All securities issued under the Offering are subject to a hold
period expiring four months and one day from the date hereof. The
Offering is subject to final acceptance of the Toronto Stock
Exchange and the NYSE American.
This news release does not constitute an offer to sell or a
solicitation of an offer to buy any of the securities described
herein in the United States. The
securities have not been and will not be registered under the
United States Securities Act of 1933, as amended (the "U.S.
Securities Act") or any state securities laws and, accordingly,
may not be offered or sold within the
United States except in compliance with the registration
requirements of the U.S. Securities Act and applicable state
securities laws, unless an exemption from such registration is
available.
About i-80 Gold Corp.
i-80 Gold Corp. is a well-financed, Nevada-focused, mining company with a goal of
achieving mid-tier gold producer status through the development of
multiple deposits within the Company's advanced-stage property
portfolio with processing at i-80's centralized milling facilities
that include an autoclave.
Certain statements in this release constitute "forward-looking
statements" or "forward-looking information" within the meaning of
applicable securities laws, including but not limited to,
completion of refurbishment and development activities at the Lone
Tree project and commencement of mining operations at the Lone Tree
project or the Ruby Hill mine. Such statements and information
involve known and unknown risks, uncertainties and other factors
that may cause the actual results, performance or achievements of
the company, its projects, or industry results, to be materially
different from any future results, performance or achievements
expressed or implied by such forward-looking statements or
information. Such statements can be identified by the use of words
such as "may", "would", "could", "will", "intend", "expect",
"believe", "plan", "anticipate", "estimate", "scheduled",
"forecast", "predict" and other similar terminology, or state that
certain actions, events or results "may", "could", "would", "might"

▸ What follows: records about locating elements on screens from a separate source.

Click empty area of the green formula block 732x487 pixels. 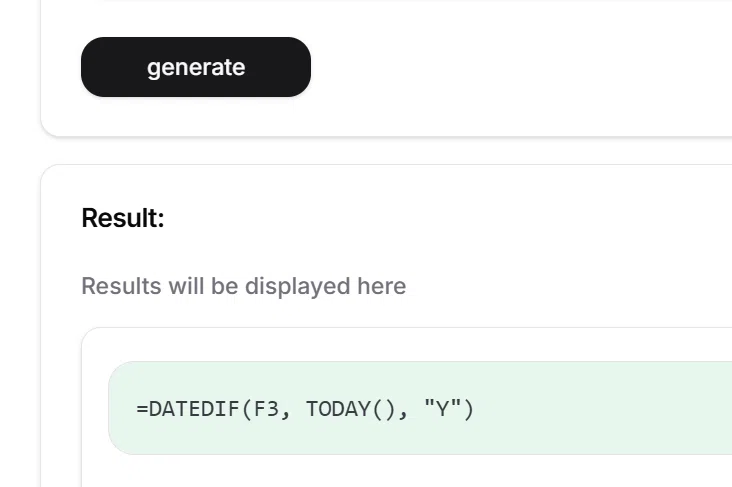tap(607, 408)
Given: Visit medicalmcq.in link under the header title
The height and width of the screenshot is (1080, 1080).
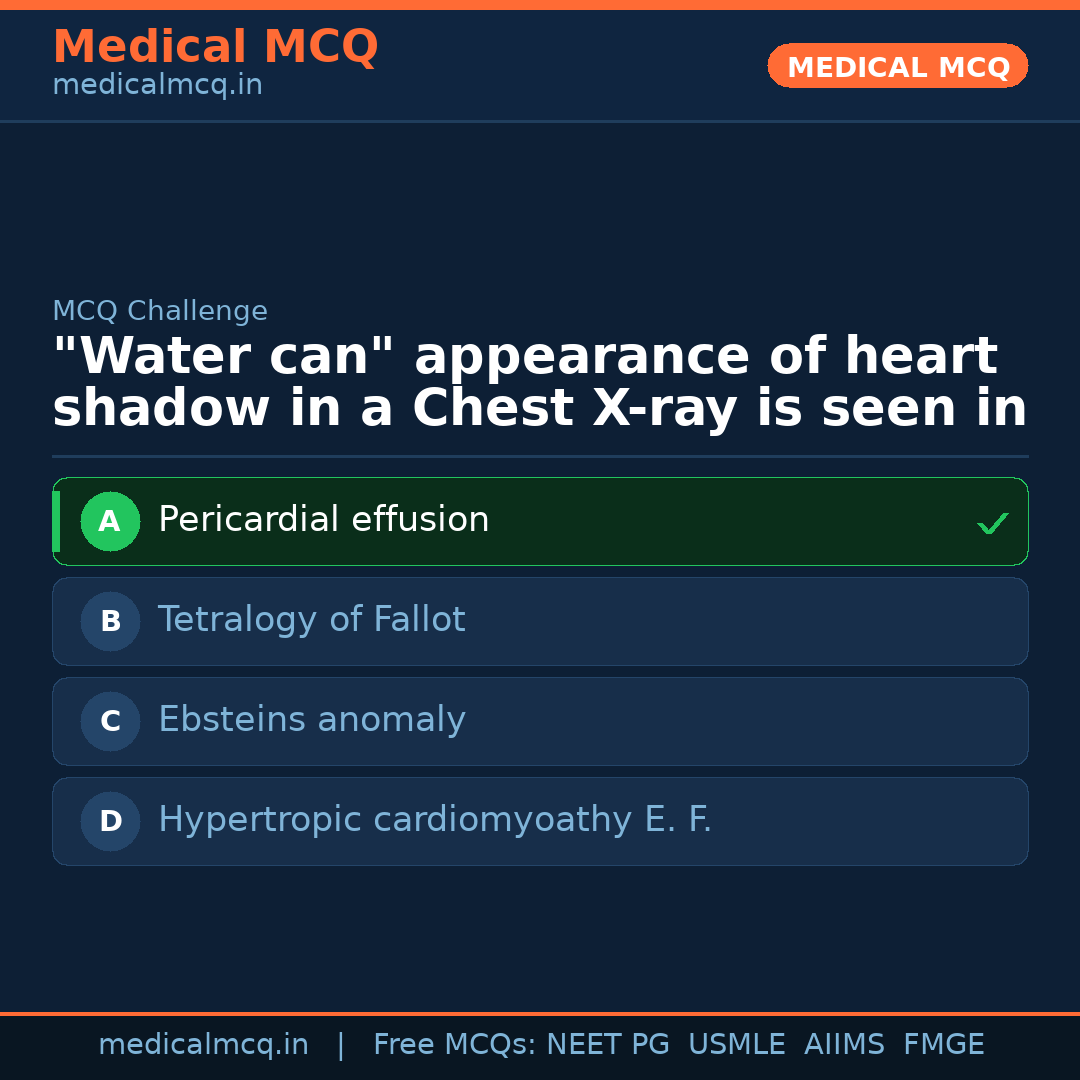Looking at the screenshot, I should (157, 86).
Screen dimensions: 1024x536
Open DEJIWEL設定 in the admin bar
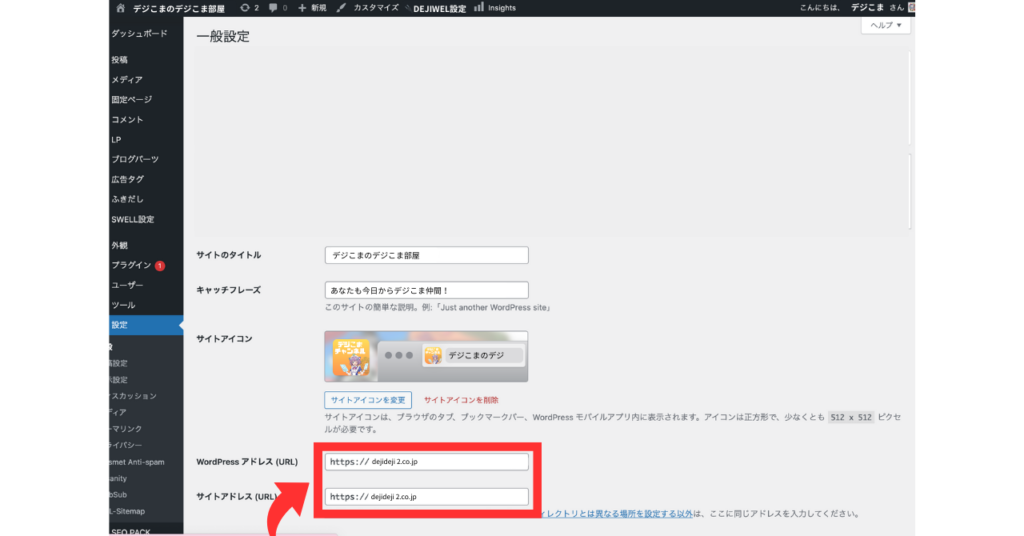[x=439, y=8]

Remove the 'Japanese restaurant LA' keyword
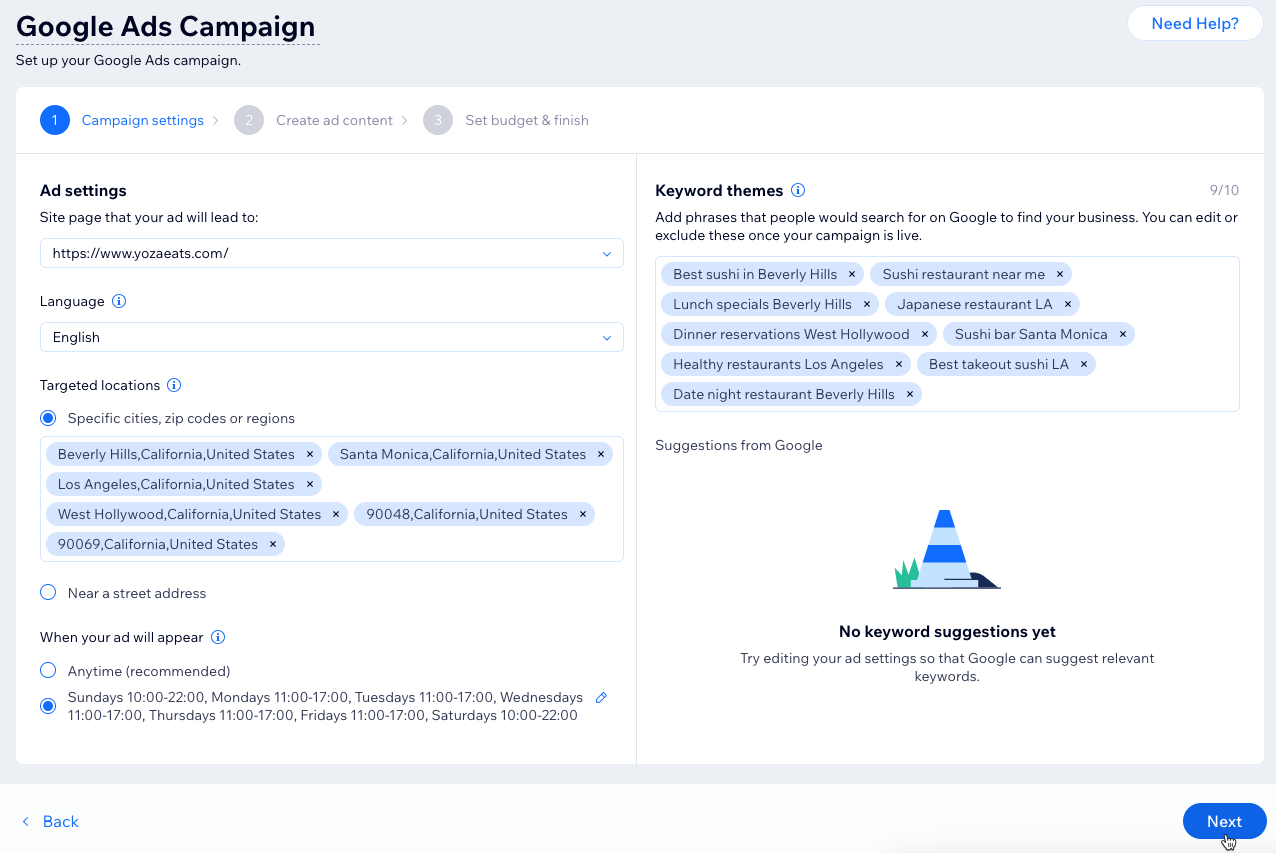pos(1067,304)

or "will" be taken, occur or be achieved. These statements reflect
the Company's current expectations regarding future events,
performance and results and speak only as of the date of this
release.
Forward-looking statements and information involve significant
risks and uncertainties, should not be read as guarantees of future
performance or results and will not necessarily be accurate
indicators of whether or not such results will be achieved. A
number of factors could cause actual results to differ materially
from the results discussed in the forward-looking statements or
information, including, but not limited to: the failure to obtain
the final acceptance of the Offering from the Toronto Stock
Exchange and the NYSE American, the failure to execute the
necessary security documents within 90 days from the date of the
closing of the Offering, material adverse changes, unexpected
changes in laws, rules or regulations, or their enforcement by
applicable authorities; the failure of parties to contracts with
the company to perform as agreed; social or labour unrest; changes
in commodity prices; and the failure of exploration, refurbishment,
development or mining programs or studies to deliver anticipated
results or results that would justify and support continued
exploration, studies, development or operations.